Top Gun: Maverick
Paramount Pictures
Starring: Tom Cruise, Jennifer Connelly, Val Kilmer, Jon Hamm
I didn’t see the first one, but I didn’t have to – the plot is simple: America has been poked with a stick by a nameless, faceless world enemy. Maverick (Tom Cruise) returns to teach a bunch of cocky Navy fighter pilots how to destroy the unrevealed foe. In between his spirited motivational speeches and toothy, cocksure, shit-eating grins, Maverick falls in love with the local bartender (Jennifer Connelly), hooks up with an ailing Iceman (Val Kilmer) one last time, and fixes his deceased friend’s son’s daddy issues. Somewhere towards the end of it all, Maverick prevents another world war.

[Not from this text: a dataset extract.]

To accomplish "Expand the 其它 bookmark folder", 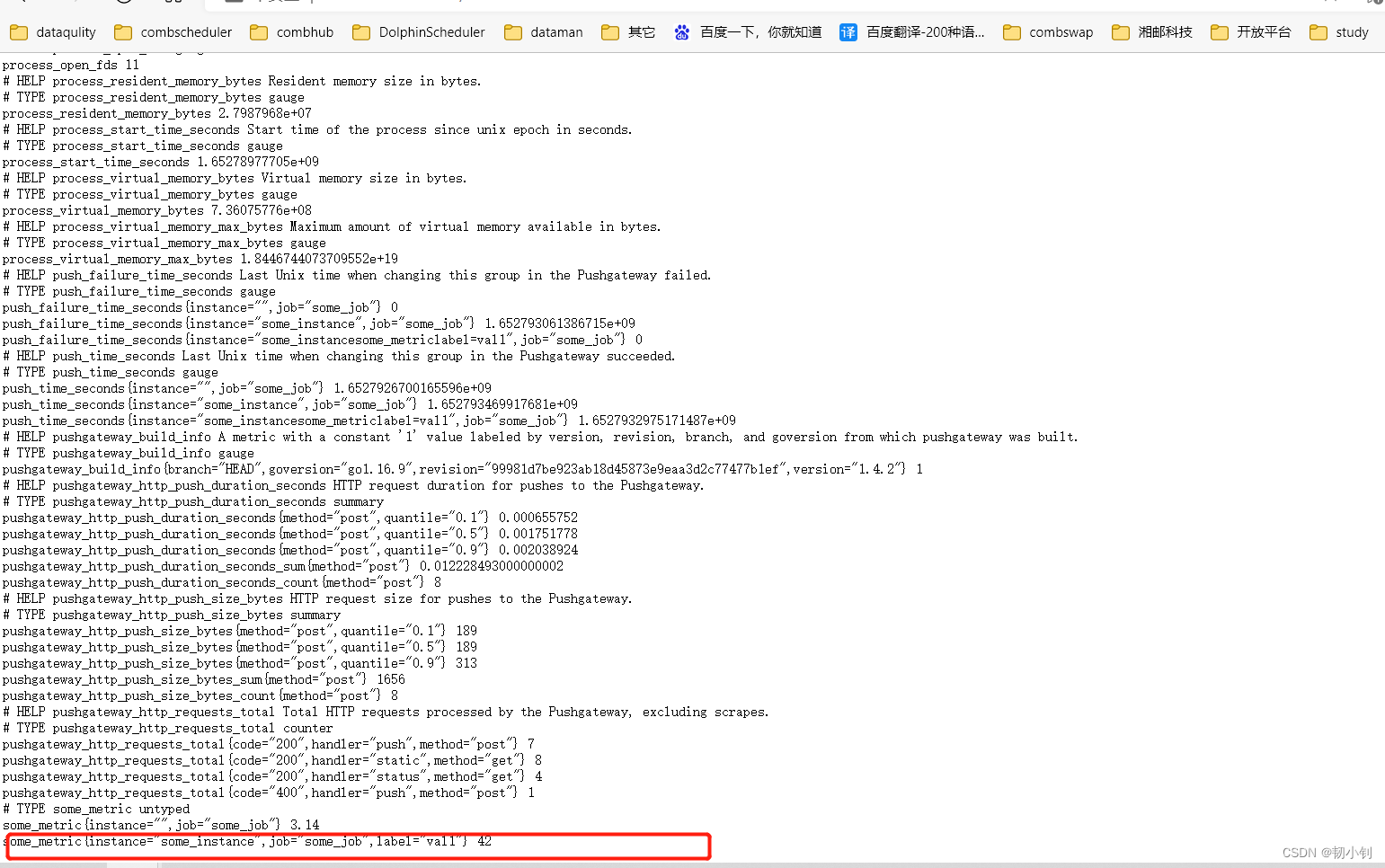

Obviously, this summer blockbuster was sculpted to appeal to everyone in every part of the world. Anything that pertains to the premise of the story is spoken in generalities. There is never any character development. Sizable portions of the script are even lifted from Star Wars: Episode IV – A New Hope, yet the forced pro-US military message is always crystal clear.

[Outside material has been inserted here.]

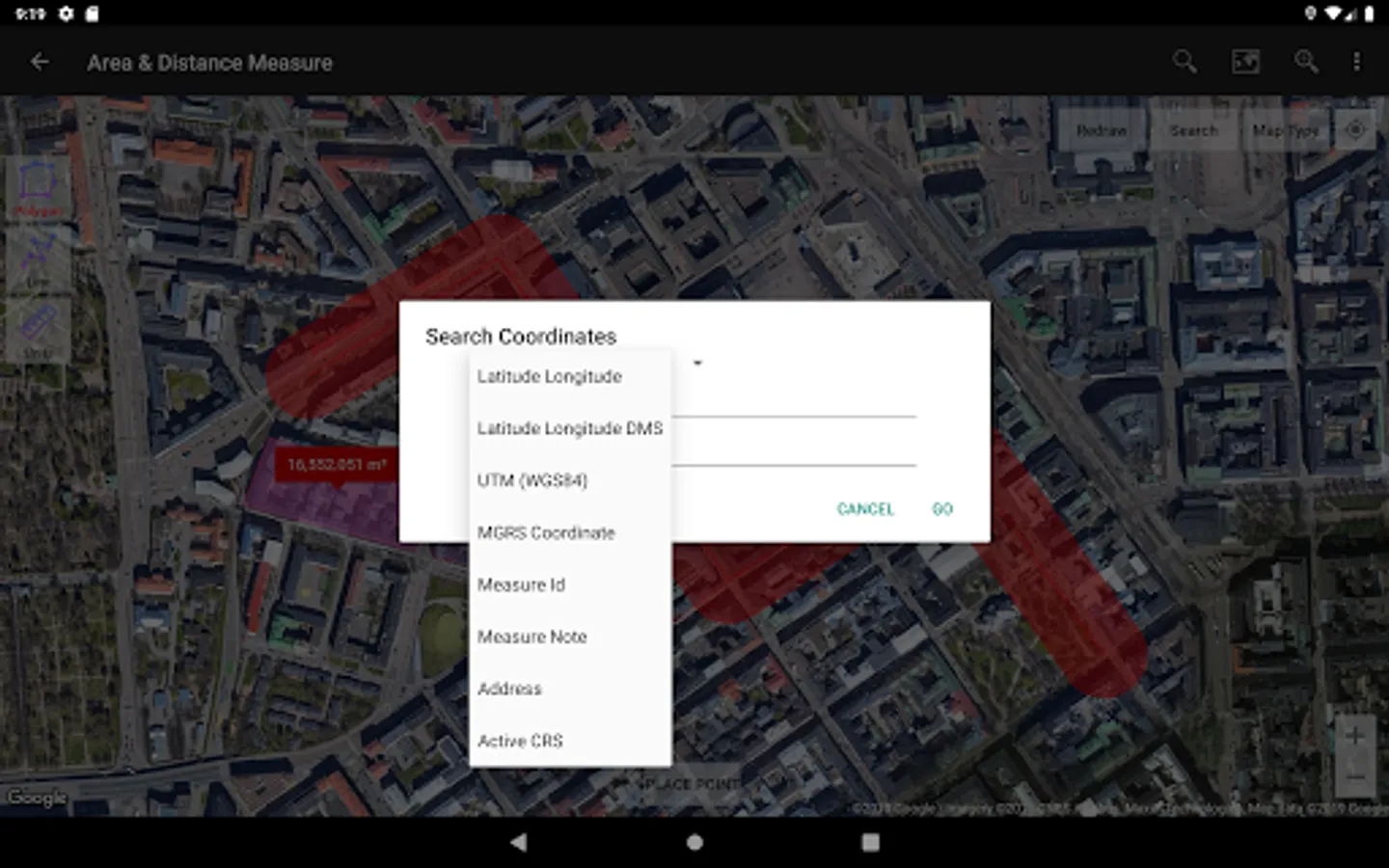This screenshot has height=868, width=1389.
Task: Tap the back arrow in app bar
Action: [x=40, y=63]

Whenever Jon Hamm’s commanding officer appears, he seems neutered, while Connelly clocks in with the only believable performance of the film, but her role as a smoldering beer slinger doesn’t have enough screen time to make a difference in a film where Cruise gets billing above the title.

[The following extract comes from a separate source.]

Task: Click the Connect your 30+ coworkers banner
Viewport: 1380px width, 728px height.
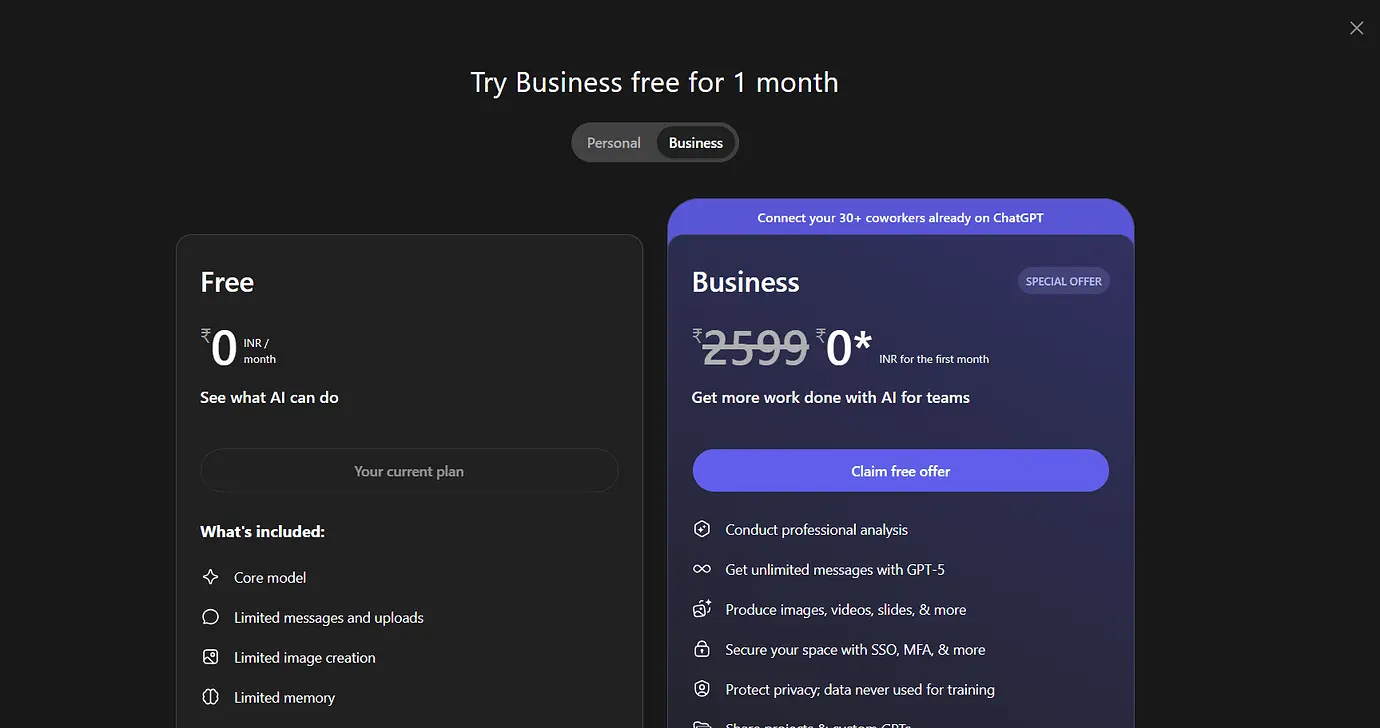Action: coord(900,217)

As predictable as Top Gun: Maverick is, I didn’t expect TC to look so young for being a 60-year-old man. He could pass for mid-thirties here – not a wrinkle or gray hair to be found. I wonder what sort of prep Cruise goes through before getting in front of a camera these days.
In his published diaries, Andy Warhol describes “gluing himself” before he went out to an event. He would literally glue one of his many wigs to his head, but the sticky process also included rituals of trying to maintain some semblance of his youth. I imagine Cruise has a team of round-the-clock technicians who are in charge of “gluing” old Tom together for every public appearance. Keeping an OT-8 deity of Scientology taught and moisturized at his age is surely a full-time gig.